Another backlash erupted against the authorities in Poland, where a constitutional court decision banned abortion in almost all cases. The new rules were “imposed by a constitutional court whose membership had been manipulated by the ruling Law and Justice Party”.
There were also protests in Russia over the constitutional reforms as well as the removal and arrest of the governor of Khabarovsk in the Far East.
Hope for 2021?
Assaults on human rights were facilitated by the pandemic in 2020, but the year also followed several years of Donald Trump’s presidency in the US, during which time the leader of one of the world’s largest democracies gave tacit – and at times active – encouragement to authoritarian leaders around the world.
“Trump’s flouting of human rights at home and his embrace of friendly autocrats abroad severely eroded US credibility abroad.
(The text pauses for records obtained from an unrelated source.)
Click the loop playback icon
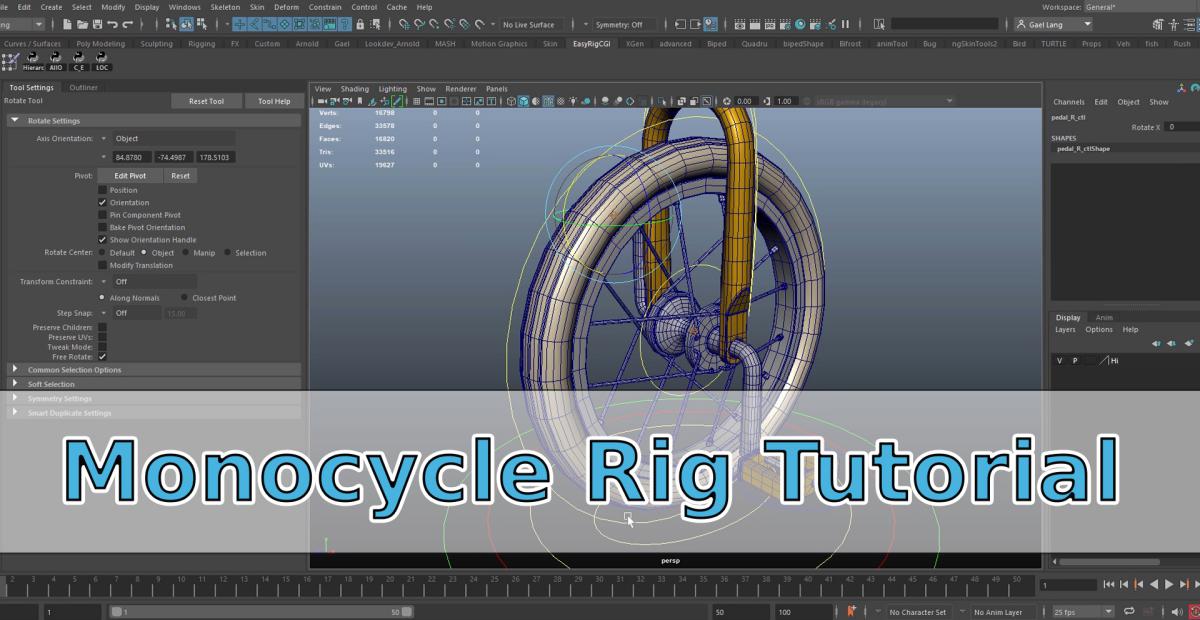This screenshot has width=1200, height=620. tap(1129, 611)
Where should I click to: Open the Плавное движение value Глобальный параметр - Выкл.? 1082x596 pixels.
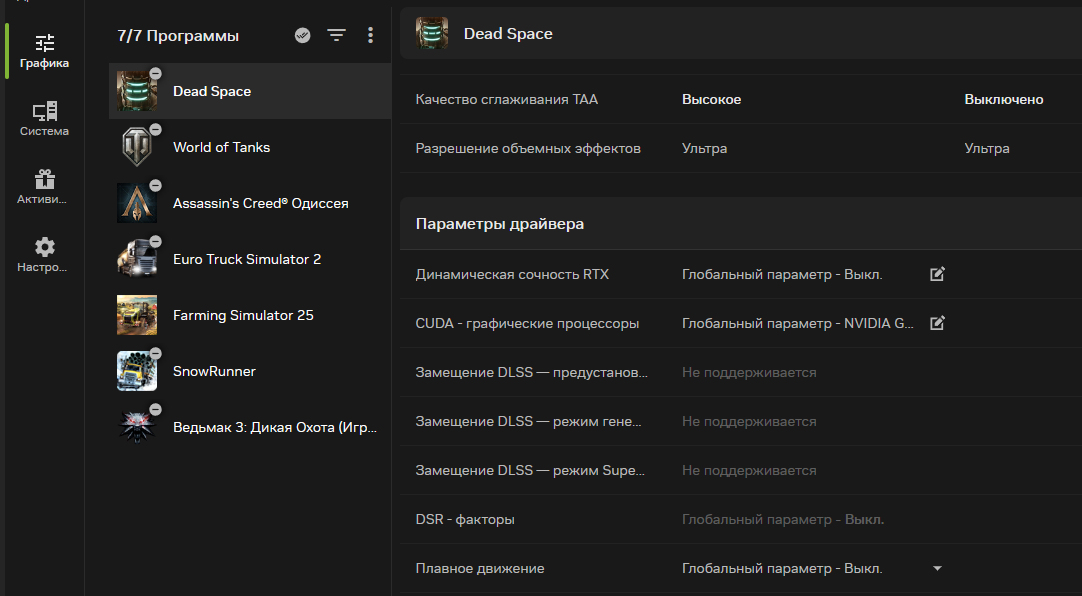782,569
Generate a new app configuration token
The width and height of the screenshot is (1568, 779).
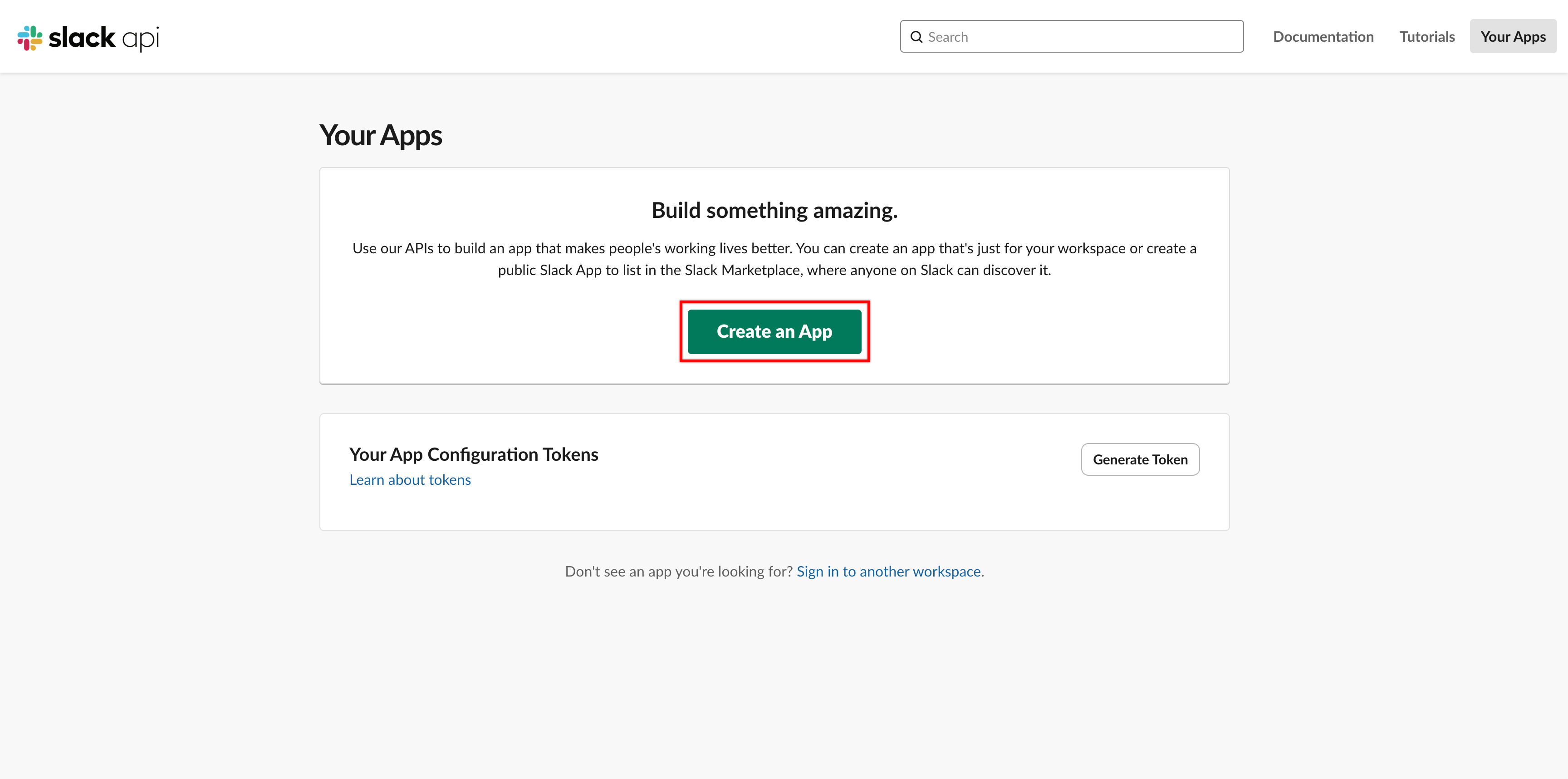[x=1140, y=459]
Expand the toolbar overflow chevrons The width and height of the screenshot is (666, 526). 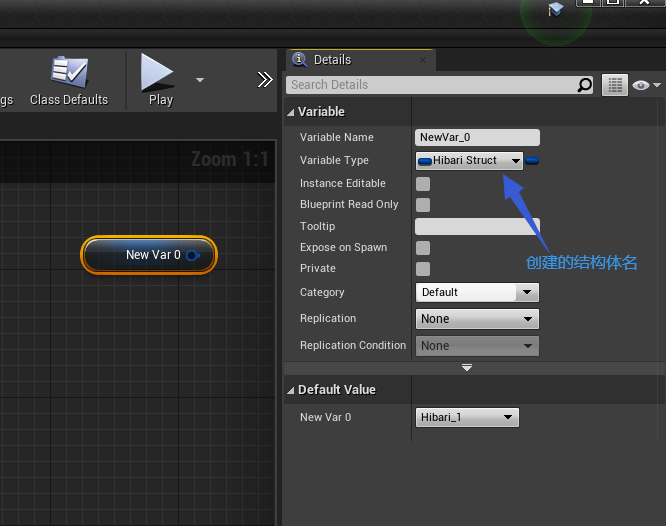pyautogui.click(x=265, y=80)
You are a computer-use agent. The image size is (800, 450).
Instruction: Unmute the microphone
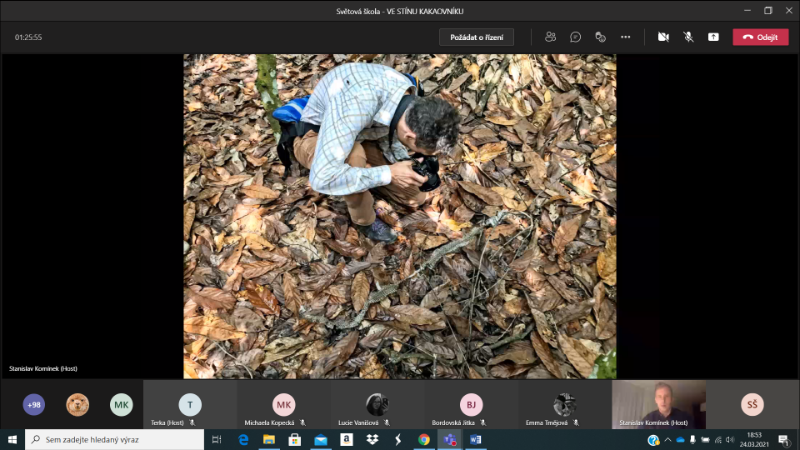point(688,37)
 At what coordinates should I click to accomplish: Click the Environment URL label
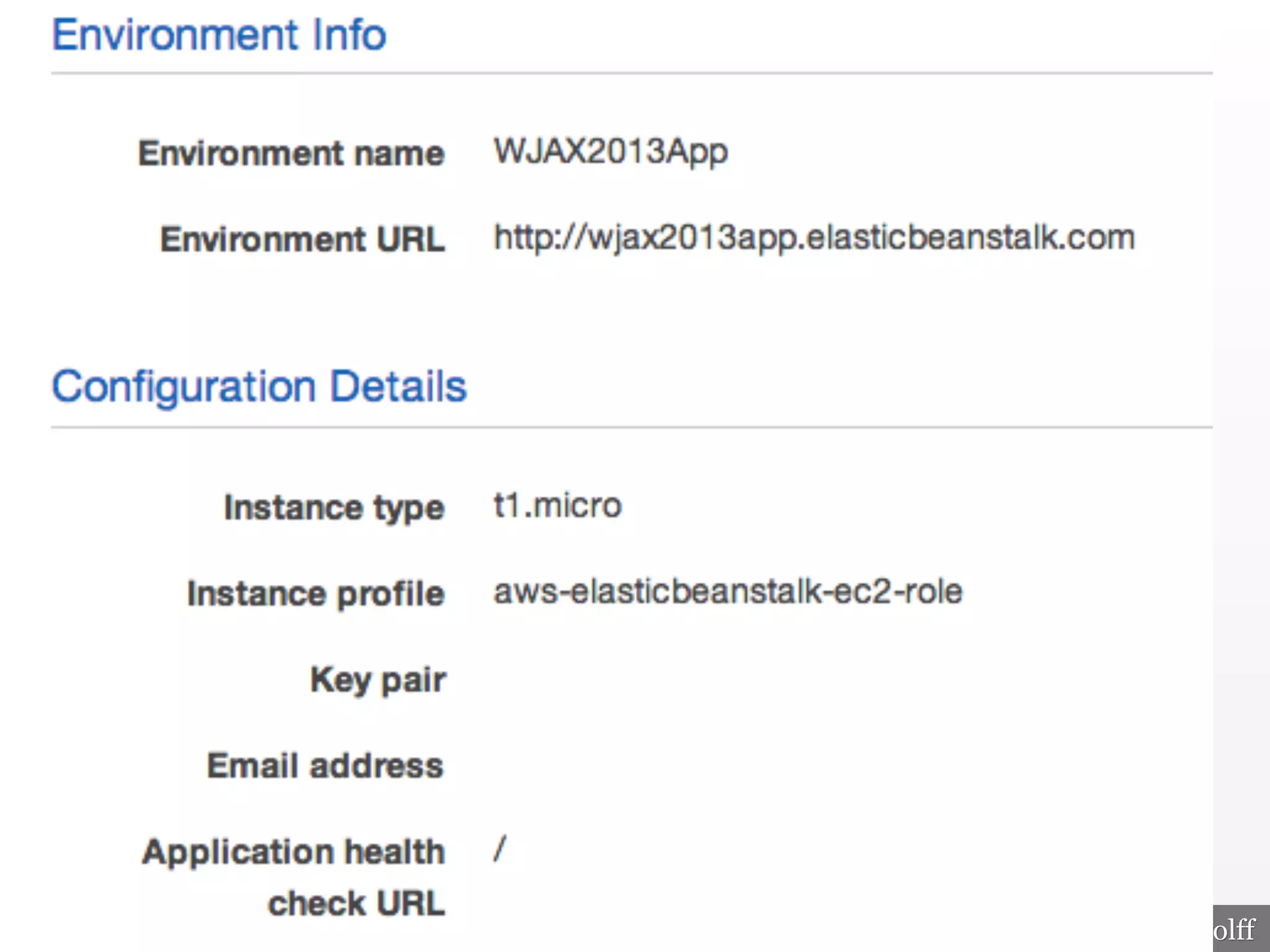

US condemnations of Venezuela, Cuba or Iran rang hollow when parallel praise was bestowed on Russia, Egypt, Saudi Arabia or Israel,” wrote Kenneth Roth, executive director of Human Rights Watch.
In its foreword to the report, HRW was therefore hopeful about the end of Trump’s term, which is due to expire on January 20 – if he isn’t removed from office in the coming days – followed by the inauguration of his successor Joe Biden. HRW urged Biden to break decisively with Trump and work with global leaders who have sought to bolster the defence of human rights.
Roth wrote: “After four years of Trump’s indifference and often hostility to human rights, including his provoking a mob assault on democratic processes in the Capitol, the Biden presidency provides an opportunity for fundamental change.”